On Fri, Jun 16, 2023 at 04:16:28PM +0000, Edgecombe, Rick P wrote:
> On Fri, 2023-06-16 at 11:50 +0300, Mike Rapoport wrote:
> > -void *module_alloc(unsigned long size)
> > -{
> > - gfp_t gfp_mask = GFP_KERNEL;
> > - void *p;
> > -
> > - if (PAGE_ALIGN(size) > MODULES_LEN)
> > - return NULL;
> > +static struct execmem_params execmem_params = {
> > + .modules = {
> > + .flags = EXECMEM_KASAN_SHADOW,
> > + .text = {
> > + .alignment = MODULE_ALIGN,
> > + },
> > + },
> > +};
>
> Did you consider making these execmem_params's ro_after_init? Not that
> it is security sensitive, but it's a nice hint to the reader that it is
> only modified at init. And I guess basically free sanitizing of buggy
> writes to it.
Makes sense.
> >
> > - p = __vmalloc_node_range(size, MODULE_ALIGN,
> > - MODULES_VADDR +
> > get_module_load_offset(),
> > - MODULES_END, gfp_mask, PAGE_KERNEL,
> > - VM_FLUSH_RESET_PERMS |
> > VM_DEFER_KMEMLEAK,
> > - NUMA_NO_NODE,
> > __builtin_return_address(0));
> > +struct execmem_params __init *execmem_arch_params(void)
> > +{
> > + unsigned long start = MODULES_VADDR +
> > get_module_load_offset();
>
> I think we can drop the mutex's in get_module_load_offset() now, since
> execmem_arch_params() should only be called once at init.

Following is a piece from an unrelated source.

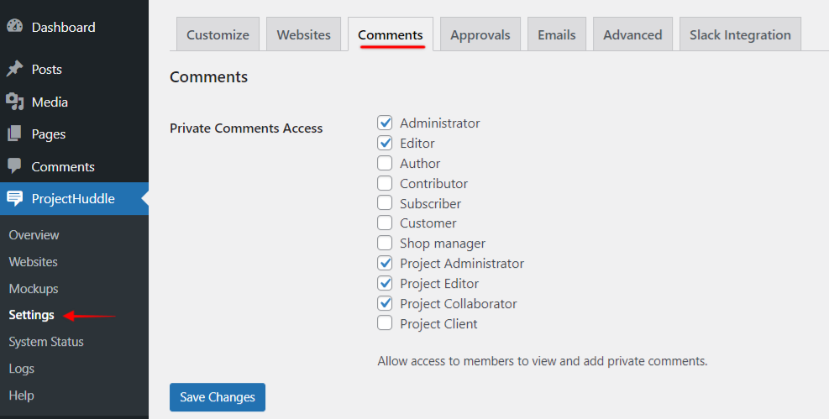
Task: Click the Dashboard gauge icon
Action: 14,27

Right. Even more, the entire get_module_load_offset() can be folded into
execmem_arch_params() as
if (IS_ENABLED(CONFIG_RANDOMIZE_BASE) && kaslr_enabled())
module_load_offset =
get_random_u32_inclusive(1, 1024) * PAGE_SIZE;
> >
> > - if (p && (kasan_alloc_module_shadow(p, size, gfp_mask) < 0))
> > {
> > - vfree(p);
> > - return NULL;
> > - }
> > + execmem_params.modules.text.start = start;
> > + execmem_params.modules.text.end = MODULES_END;
> > + execmem_params.modules.text.pgprot = PAGE_KERNEL;
> >
> > - return p;
> > + return &execmem_params;
> > }
> >
>
--
Sincerely yours,
Mike.